We live in the bay area, we have managed to make appointments with several specialized doctors, including the department chair of obstetrics and gynecology at one of the large academic hospitals here (after much consternation with the nurses on the phone). They have told us that they do not know. She also told us that she's never really seen too many cases of sudden cardiac arrest in mid-pregnancy fetuses. She did not send us to anyone else -- believe me, my wife and I would hop on the opportunity to find another doctor with relevant experience.
I’m gonna leave it at this: if you’re willing to take a trip, NYU has a dedicated repeat pregnancy loss center (Phone: 212-263-6359).
(And for what ever a strangers internet words are worth: I do earnestly hope that they or someone else succeeds in helping you.)
(I want to echo the good vibes here, too.)
Perhaps I haven't made my complaint clear. The doctors exist, but they aren't helpful.
We don't expect miracle answers, and realize medicine may not know, but it would be nice to have a dedicated clinic to work with you through it, or at least a doctor willing to establish a long-term relationship. I expect it would also help researchers formulate new hypotheses if they kept in contact with couples who are 'unexplained'.
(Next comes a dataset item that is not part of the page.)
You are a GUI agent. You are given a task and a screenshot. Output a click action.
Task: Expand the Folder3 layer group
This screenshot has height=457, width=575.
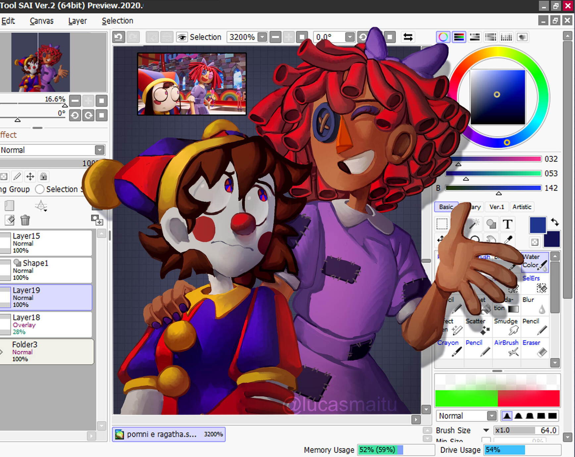tap(2, 352)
We have been to three recurrent loss clinics at UCSF, Stanford, and the Mayo Clinic. There are doctors there who do research in this area, but if you don't have any of the limited number of conditions that they know about, they aren't helpful, nor are they willing to help you find clinical trials that may apply or willing to explore research with you or stick with you. I've read many brochures and websites that claim that the doctors will work with you to determine the cause of miscarriage, stillbirth, etc, but in our experience they work with you until they give up, then they don't want to see you anymore.
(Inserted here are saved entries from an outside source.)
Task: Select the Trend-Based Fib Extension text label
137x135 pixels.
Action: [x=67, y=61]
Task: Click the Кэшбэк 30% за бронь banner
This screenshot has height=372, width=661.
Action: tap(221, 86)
This is a bit different than other specialties. I don't have much experience with doctors, but I do have some older family members with chronic illnesses, a few with rare, unexplainable ones. In that situation, it's common for doctors to establish long-term relationships with patients and suggest clinical trials or research opportunities they can participate in. The approach seems different than what we've seen.
Once we're done with our next round of appointments, perhaps I'll call NYU. We have a few more appointments coming up with some more research doctors; hopefully, they will be more willing to keep track of our case.